» **Task brief**
According to the Portland Superfund passage, how much was the EPA's cleanup plan for the Willamette River?
---- Source passage
Before 1995, Superfund cleanup efforts were paid for by taxes on crude oil, chemicals and companies that created the toxic waste sites. But those taxes haven't existed for decades, and now funding for cleanup programs is taxpayer limited.
That's why it was such a big deal when, two weeks before Trump was inaugurated, the Environmental Protection Agency (EPA) released a $1.05 billion cleanup plan for thousands of acres of contaminated soil and toxic materials along the Willamette River in Portland, Oregon.
The final plan was the culmination of 17 years of research and collaboration with over 100 businesses that are historically responsible for polluting the river.
Now it appears as though the EPA is stalling the final cleanup plan, which was set to be completed in 13 years, placing the long-term health of species and habitats along the river at risk.
Last week, the EPA started a confidential process to reopen and reanalyze the final cleanup plan, without consulting the state Department of Environmental Quality or the city of Portland.
"We spent 17 years doing this and over $100 million to get to the place we are now," Annie Von Burg, Portland's Superfund project manager, said in an interview.
"To start over now is simply unacceptable."
Mayor Ted Wheeler was also outraged, and sent a letter of objection to the EPA expressing worry that the new objectives "could steer the site off-course and even take implementation backward."
--------
---- Entries provided
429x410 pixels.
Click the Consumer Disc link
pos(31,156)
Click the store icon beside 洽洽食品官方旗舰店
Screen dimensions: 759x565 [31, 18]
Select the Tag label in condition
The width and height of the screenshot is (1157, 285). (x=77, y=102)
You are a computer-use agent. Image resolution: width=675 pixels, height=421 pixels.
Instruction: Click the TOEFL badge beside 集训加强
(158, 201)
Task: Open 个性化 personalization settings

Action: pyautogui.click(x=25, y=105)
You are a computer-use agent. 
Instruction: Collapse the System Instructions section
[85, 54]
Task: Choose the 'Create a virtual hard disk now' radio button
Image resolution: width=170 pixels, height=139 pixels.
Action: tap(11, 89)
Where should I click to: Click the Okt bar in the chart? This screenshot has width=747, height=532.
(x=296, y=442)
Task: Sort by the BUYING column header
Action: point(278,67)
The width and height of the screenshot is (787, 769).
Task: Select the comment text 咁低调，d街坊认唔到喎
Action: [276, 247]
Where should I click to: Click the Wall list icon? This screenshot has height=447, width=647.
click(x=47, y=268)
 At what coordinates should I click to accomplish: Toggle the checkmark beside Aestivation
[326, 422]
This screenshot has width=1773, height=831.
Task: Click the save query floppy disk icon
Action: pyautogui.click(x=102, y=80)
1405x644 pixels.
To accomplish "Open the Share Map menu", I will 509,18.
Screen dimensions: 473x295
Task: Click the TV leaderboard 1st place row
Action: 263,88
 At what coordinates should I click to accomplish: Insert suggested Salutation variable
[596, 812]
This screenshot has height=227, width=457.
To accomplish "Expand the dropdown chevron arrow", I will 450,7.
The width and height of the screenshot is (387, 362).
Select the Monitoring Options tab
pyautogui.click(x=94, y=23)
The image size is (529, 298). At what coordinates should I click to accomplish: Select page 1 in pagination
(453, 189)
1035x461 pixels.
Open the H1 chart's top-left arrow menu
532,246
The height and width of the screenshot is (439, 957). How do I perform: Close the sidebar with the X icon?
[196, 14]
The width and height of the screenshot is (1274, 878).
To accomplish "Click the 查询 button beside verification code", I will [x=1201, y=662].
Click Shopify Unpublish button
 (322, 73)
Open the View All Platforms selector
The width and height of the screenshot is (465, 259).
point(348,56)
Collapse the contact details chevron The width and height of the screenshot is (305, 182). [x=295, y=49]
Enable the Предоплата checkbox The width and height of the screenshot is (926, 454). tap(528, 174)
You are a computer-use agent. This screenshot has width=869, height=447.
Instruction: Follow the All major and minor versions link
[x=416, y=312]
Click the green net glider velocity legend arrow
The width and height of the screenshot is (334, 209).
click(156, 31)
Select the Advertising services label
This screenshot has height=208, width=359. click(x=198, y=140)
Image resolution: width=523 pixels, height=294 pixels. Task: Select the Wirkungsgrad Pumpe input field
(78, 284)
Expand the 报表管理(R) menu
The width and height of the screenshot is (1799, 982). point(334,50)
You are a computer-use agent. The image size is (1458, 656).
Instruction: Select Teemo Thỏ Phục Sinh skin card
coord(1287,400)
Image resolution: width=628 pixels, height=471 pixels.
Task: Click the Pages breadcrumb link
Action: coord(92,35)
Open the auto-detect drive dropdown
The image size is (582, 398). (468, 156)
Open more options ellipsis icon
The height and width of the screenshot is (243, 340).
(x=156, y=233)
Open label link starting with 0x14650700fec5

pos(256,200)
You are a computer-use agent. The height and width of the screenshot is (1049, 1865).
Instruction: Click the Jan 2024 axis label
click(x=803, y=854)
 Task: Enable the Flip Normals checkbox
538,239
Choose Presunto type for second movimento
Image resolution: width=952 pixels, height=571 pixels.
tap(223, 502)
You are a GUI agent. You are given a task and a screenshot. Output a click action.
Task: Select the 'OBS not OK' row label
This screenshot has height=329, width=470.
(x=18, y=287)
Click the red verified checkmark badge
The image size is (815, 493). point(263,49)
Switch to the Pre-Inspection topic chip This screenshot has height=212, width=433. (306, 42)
--------
» **Answer**
$1.05 billion